“Excellent, my Lady, excellent! If my heartfelt admiration would make them vain, I wish to God I might begin with your lovely self. My admiration is at your feet.”

She disengaged herself all laughing, her eyes sparkling, her cheeks like living roses beneath her gold cap and veil,—the Prince catching at her hand would have detained her, but she joined the Duchess of Queensbury.

Baltimore looked after her with a sickening anger and regret. They had parted indeed.


CHAPTER XXI

WAS a moving day for her Grace of Queensbury and Diana when the Duke removed her to his fine house in Pall Mall, for not only did it cause both a pang to part after so many months of mutual kindness, but in such a case must be many misgivings however courageously hid. That he should regard her as his wife was much, and it seemed each day that past added force to his tenderness, yet it must be allowed that her position at best was beset with thorns he could not blunt.

If such a case be taken lightly and gallantly—the bond of a summer’s day to be broke at nightfall—the world will laugh and let it go by with scarce a censure, but if any bold persons, breaking this rule, succeed not in getting the laugh on their side it will certainly be much against them, and they will be confounded with persons with whom they have nothing in common.

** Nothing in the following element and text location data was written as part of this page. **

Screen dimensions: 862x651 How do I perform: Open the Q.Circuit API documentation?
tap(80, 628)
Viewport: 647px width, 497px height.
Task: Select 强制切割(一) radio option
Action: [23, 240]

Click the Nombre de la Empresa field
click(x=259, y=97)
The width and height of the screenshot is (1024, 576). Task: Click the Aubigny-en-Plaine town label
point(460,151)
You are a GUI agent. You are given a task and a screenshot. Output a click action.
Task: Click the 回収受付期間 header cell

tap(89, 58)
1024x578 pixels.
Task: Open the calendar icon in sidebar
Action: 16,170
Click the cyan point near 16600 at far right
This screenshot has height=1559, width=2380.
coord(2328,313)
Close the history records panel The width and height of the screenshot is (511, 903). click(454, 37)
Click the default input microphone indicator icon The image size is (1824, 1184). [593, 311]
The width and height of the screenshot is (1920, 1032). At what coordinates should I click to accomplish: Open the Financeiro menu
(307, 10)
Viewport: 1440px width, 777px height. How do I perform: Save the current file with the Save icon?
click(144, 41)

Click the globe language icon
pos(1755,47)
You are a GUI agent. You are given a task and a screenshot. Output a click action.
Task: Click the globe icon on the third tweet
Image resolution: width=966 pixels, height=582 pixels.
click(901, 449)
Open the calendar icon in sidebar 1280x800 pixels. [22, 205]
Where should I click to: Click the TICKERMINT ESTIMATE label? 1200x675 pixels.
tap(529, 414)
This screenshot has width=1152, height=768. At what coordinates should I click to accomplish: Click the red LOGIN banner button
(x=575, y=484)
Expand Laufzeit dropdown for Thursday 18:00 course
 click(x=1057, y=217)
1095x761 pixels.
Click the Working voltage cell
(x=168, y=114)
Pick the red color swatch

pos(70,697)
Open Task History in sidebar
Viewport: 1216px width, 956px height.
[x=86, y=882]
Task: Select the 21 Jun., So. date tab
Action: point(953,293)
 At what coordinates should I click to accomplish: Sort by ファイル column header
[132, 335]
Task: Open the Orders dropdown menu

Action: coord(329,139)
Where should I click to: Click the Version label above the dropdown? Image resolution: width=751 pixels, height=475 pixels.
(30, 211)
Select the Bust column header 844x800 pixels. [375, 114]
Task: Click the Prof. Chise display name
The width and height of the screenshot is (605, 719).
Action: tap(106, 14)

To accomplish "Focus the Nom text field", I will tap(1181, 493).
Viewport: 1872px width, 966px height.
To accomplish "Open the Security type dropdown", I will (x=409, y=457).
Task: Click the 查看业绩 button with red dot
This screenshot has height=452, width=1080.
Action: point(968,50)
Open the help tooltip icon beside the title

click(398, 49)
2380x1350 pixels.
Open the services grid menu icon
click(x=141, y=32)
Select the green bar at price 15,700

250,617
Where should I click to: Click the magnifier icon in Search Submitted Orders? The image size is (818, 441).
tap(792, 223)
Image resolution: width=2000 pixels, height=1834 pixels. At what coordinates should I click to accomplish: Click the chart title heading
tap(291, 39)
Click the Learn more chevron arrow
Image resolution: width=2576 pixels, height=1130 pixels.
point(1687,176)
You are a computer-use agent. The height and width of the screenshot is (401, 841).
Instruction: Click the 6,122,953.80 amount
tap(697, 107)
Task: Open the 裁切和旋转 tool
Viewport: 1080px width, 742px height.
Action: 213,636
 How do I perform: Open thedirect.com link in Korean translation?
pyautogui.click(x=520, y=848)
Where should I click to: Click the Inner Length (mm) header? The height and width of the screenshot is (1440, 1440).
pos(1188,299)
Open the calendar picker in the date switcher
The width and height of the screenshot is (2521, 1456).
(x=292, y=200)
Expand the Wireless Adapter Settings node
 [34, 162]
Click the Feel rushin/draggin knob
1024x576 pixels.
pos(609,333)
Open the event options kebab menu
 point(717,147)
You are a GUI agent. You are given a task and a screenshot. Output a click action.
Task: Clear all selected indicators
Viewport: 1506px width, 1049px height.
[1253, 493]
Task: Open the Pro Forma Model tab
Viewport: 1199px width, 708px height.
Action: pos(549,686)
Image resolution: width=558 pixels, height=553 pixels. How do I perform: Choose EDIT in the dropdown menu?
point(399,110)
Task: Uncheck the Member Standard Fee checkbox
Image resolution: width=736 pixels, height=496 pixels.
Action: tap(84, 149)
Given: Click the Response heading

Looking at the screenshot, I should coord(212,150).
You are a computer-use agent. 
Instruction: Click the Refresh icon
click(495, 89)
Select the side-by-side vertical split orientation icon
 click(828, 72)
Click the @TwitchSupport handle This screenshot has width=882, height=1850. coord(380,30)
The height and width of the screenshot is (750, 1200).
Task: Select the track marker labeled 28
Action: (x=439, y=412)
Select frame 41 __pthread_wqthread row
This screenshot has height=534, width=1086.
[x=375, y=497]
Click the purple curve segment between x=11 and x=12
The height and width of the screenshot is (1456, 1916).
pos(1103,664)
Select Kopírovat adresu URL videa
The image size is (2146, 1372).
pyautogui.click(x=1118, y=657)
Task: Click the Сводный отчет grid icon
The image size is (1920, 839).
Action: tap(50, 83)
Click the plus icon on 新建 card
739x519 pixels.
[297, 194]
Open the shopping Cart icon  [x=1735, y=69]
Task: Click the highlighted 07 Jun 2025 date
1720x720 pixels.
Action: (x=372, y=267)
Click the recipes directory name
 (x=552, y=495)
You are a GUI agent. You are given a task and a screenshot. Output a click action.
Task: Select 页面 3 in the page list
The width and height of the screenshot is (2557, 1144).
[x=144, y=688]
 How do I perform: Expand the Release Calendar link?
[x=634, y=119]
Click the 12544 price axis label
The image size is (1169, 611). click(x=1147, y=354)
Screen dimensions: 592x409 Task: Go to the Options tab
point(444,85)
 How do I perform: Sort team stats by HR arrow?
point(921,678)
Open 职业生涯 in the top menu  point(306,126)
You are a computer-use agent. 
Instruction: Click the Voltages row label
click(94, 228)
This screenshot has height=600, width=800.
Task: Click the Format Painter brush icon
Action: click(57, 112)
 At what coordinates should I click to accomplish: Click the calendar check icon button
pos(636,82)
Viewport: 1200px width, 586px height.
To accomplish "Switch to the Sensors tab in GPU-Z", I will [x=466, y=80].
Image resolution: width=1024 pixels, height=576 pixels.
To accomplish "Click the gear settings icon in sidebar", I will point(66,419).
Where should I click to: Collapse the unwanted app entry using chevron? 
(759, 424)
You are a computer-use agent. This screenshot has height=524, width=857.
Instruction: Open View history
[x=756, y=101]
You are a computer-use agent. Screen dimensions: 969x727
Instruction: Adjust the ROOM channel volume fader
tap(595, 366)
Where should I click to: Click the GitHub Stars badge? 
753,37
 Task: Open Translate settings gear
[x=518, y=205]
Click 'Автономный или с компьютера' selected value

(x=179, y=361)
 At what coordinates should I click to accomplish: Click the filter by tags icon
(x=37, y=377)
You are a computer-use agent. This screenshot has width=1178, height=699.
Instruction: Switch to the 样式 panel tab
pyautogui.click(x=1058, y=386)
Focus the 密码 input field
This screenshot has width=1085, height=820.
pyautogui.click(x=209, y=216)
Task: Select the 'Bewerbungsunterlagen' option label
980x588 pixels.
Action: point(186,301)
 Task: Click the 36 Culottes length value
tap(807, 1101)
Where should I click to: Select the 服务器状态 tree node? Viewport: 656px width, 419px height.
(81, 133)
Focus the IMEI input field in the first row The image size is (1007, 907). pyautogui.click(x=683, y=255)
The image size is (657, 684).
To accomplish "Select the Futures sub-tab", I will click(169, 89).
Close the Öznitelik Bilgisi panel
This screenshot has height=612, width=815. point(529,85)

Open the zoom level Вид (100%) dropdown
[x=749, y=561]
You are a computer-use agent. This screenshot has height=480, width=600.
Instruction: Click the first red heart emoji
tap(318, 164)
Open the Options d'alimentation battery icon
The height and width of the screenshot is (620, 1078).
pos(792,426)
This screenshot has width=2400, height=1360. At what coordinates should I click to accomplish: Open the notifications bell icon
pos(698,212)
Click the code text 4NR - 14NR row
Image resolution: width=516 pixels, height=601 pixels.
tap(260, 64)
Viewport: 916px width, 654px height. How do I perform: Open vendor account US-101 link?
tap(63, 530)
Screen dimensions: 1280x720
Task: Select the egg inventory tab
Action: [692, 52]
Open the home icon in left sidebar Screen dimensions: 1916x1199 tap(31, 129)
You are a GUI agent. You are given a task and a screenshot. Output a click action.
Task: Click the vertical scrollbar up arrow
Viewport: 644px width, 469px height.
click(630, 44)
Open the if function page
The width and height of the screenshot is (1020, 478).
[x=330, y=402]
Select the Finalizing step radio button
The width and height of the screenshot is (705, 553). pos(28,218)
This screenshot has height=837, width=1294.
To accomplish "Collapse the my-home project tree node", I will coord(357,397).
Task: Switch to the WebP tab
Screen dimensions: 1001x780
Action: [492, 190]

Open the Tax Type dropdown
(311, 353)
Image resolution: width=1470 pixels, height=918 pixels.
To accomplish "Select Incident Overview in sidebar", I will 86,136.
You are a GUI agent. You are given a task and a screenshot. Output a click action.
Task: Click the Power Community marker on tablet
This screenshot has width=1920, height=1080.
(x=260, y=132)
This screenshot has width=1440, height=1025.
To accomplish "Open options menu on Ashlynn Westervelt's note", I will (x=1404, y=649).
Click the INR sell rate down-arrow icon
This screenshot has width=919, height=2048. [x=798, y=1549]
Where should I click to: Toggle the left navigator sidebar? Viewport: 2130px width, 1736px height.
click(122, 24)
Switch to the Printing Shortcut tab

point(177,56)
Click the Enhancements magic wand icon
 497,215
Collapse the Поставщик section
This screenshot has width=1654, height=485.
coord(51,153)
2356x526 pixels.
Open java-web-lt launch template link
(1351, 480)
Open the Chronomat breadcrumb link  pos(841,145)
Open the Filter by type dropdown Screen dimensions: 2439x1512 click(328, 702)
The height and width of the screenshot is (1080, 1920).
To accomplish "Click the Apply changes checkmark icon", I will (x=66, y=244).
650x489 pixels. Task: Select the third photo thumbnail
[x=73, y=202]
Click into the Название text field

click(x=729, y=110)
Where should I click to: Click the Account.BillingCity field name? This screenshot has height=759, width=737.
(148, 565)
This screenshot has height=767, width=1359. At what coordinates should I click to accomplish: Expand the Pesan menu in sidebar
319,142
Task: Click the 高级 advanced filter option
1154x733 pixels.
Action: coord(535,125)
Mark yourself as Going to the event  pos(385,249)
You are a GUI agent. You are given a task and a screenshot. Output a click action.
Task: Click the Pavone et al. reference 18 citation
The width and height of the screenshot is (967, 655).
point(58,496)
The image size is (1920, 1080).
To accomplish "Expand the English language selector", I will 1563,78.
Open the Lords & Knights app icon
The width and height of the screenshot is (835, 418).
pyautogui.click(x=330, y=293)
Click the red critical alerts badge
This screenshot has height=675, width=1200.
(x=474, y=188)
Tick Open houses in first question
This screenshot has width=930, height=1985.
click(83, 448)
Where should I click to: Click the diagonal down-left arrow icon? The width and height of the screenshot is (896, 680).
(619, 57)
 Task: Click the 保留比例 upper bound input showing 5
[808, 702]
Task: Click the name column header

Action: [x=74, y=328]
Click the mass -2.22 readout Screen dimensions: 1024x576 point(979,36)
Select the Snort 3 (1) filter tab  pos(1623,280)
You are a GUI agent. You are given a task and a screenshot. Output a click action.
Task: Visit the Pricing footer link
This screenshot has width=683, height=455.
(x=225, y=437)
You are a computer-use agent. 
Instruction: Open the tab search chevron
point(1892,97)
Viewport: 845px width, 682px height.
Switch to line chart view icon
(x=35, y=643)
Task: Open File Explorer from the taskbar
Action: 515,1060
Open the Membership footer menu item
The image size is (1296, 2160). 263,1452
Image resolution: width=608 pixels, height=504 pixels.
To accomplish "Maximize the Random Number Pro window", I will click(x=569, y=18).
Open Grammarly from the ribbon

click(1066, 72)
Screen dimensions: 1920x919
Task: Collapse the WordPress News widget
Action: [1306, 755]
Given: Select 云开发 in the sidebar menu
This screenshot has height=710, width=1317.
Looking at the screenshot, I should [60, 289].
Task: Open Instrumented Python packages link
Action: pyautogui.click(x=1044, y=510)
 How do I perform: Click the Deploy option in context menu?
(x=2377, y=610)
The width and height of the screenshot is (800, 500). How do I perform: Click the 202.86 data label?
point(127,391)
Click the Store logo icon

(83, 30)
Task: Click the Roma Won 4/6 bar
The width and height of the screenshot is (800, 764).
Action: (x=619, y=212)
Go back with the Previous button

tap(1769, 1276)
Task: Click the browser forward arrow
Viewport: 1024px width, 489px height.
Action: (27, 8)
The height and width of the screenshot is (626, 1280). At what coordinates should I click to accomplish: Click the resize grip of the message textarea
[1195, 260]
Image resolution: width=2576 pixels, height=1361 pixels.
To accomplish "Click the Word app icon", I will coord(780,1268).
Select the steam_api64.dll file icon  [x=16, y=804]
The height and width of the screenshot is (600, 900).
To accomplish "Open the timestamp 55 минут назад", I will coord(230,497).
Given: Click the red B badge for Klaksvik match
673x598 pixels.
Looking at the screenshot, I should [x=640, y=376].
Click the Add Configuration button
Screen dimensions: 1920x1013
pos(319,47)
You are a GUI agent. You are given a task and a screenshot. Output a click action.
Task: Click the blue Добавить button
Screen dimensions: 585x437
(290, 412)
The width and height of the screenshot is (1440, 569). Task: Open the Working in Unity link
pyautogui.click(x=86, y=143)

So Diana must reflect that the time might come when this situation would gall the Duke and she be the cause of it. The rude familiarities, the railleries provoked, he could deal with with his sword, but there are pangs subtle as air that cannot be so warded. He was not plagued himself with such considerations for, as men are used in love, he saw only the present deliverance from loneliness, the comfort he expected in her sweet society and all the delights of her beauties of mind and person.